=== Begin Enclosure ===

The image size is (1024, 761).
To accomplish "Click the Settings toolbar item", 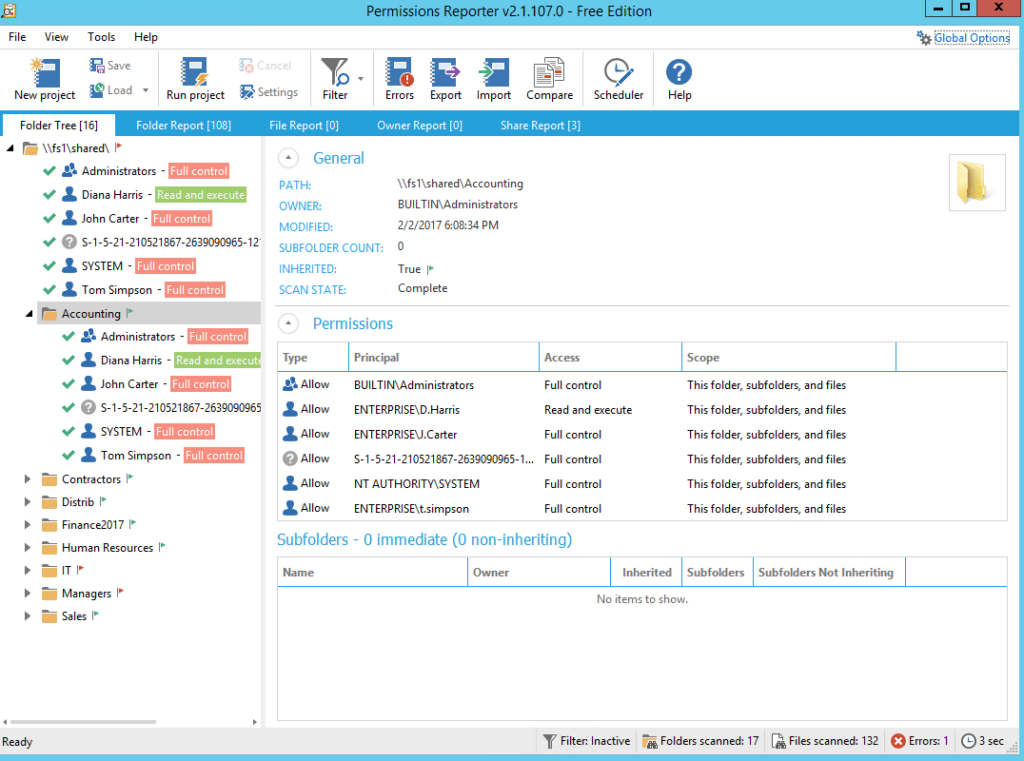I will (268, 92).
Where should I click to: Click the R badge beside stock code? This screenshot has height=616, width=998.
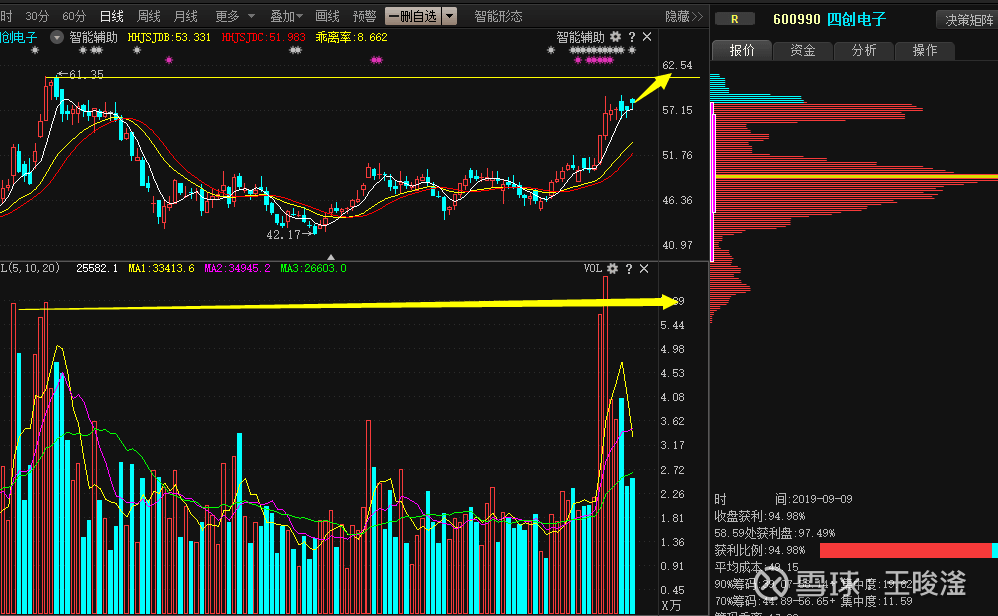pos(734,19)
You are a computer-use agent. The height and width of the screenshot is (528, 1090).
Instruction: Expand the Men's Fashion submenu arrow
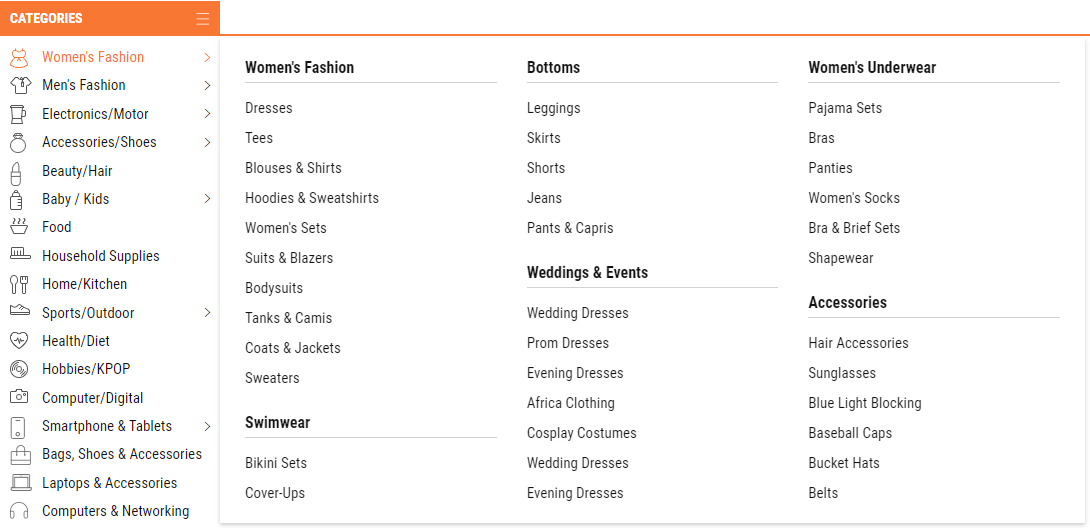pos(207,86)
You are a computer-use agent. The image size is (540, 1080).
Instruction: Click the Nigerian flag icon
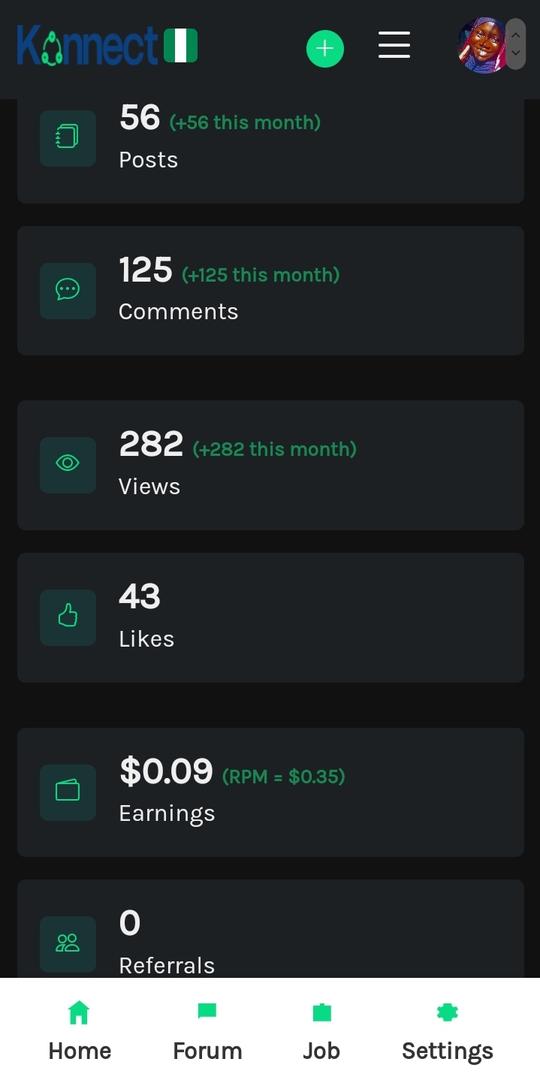coord(180,45)
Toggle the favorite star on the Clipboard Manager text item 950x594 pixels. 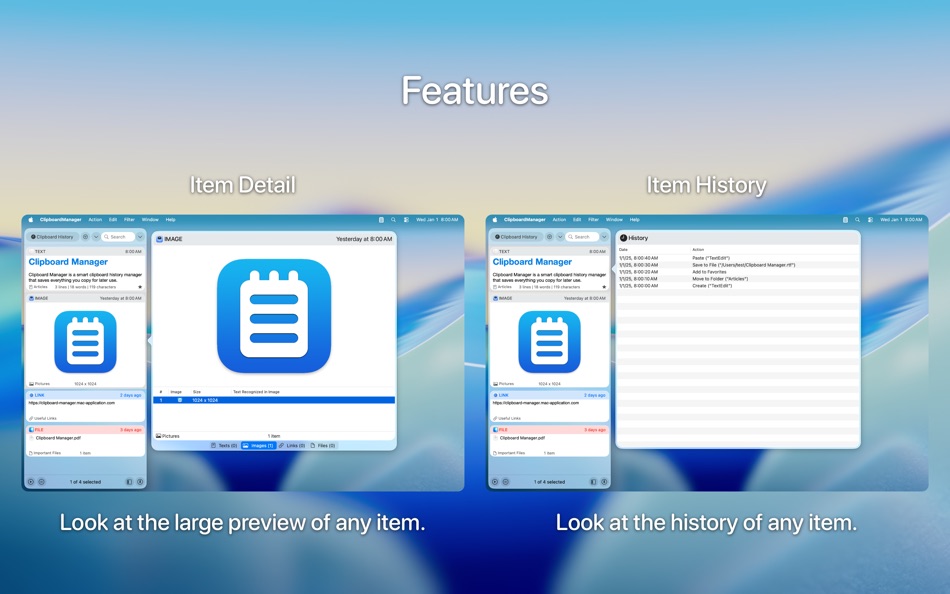coord(139,287)
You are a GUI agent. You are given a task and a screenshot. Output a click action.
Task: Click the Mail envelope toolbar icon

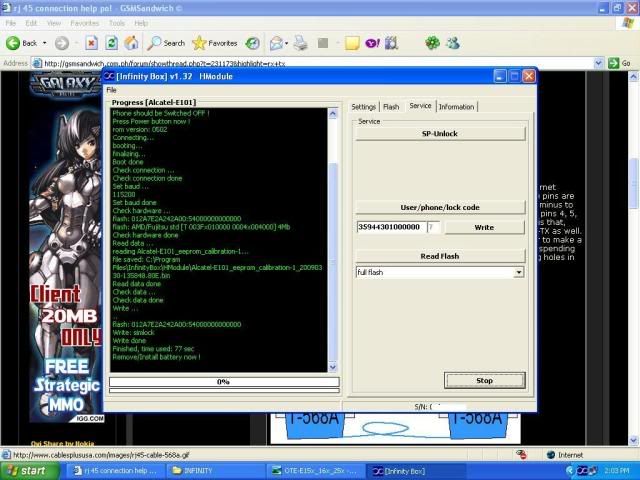click(x=275, y=43)
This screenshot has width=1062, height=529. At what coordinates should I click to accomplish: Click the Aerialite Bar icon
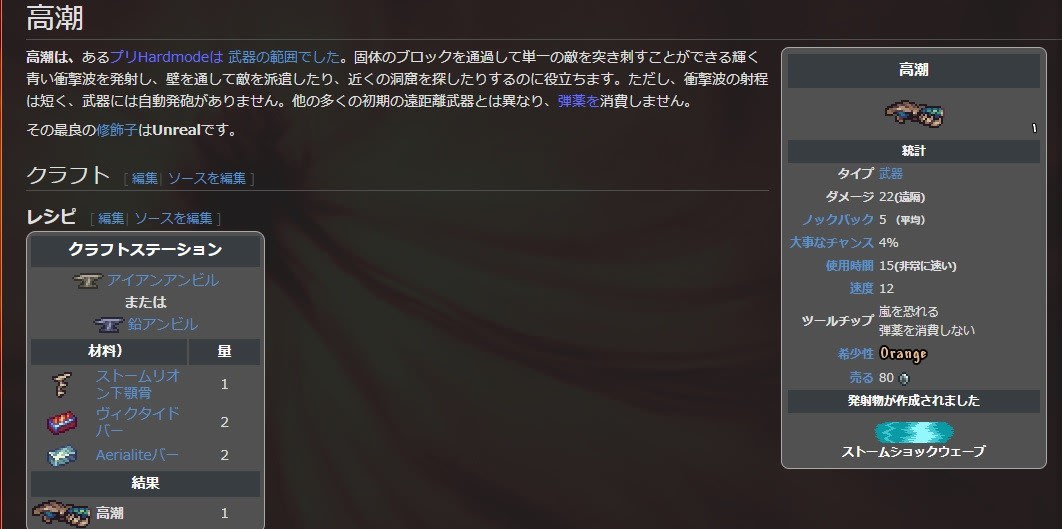click(62, 455)
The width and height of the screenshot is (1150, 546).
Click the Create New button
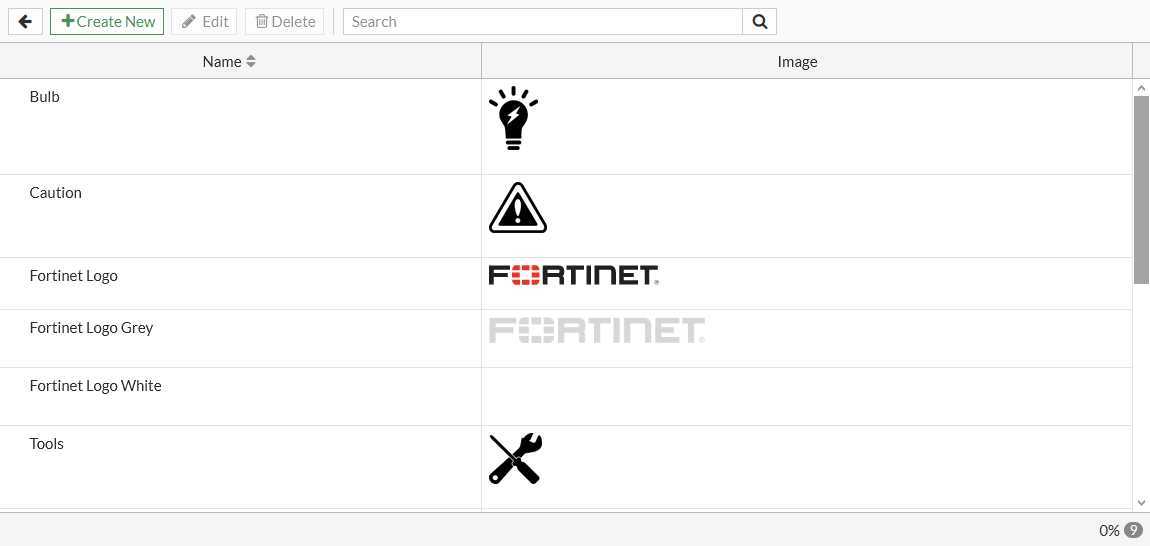[107, 21]
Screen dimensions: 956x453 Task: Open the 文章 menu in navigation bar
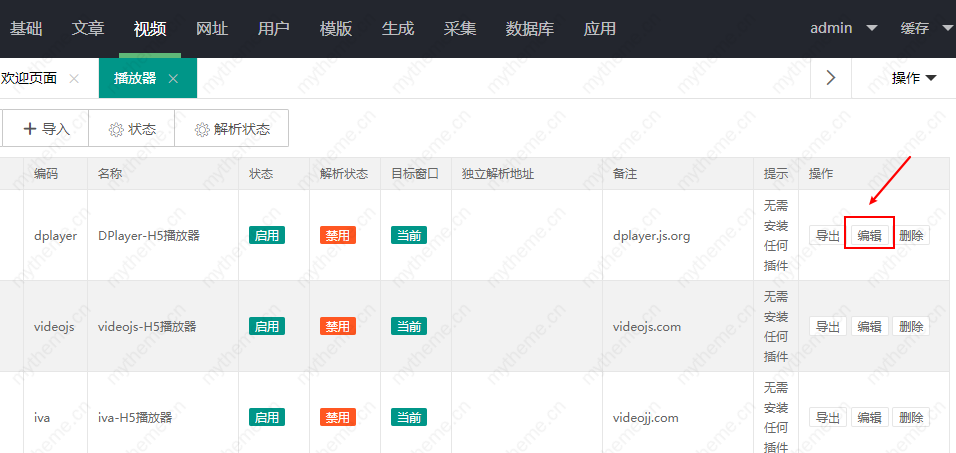pos(88,28)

=== End Enclosure ===

### EXERCISE OBJECTIVE
Starting at the line that holds "You are a GUI", retype every line through the end of the data, both ends included. Pictures stay out of the copy.

### WRITTEN ANSWER
You are a GUI agent. You are given a task and a screenshot. Output a click action.
Task: Click the Mail envelope toolbar icon

click(x=275, y=43)
This screenshot has width=1062, height=529. At what coordinates should I click to accomplish: Click the Aerialite Bar icon
click(62, 455)
The width and height of the screenshot is (1150, 546).
Click the Create New button
[107, 21]
Screen dimensions: 956x453 Task: Open the 文章 menu in navigation bar
pos(88,28)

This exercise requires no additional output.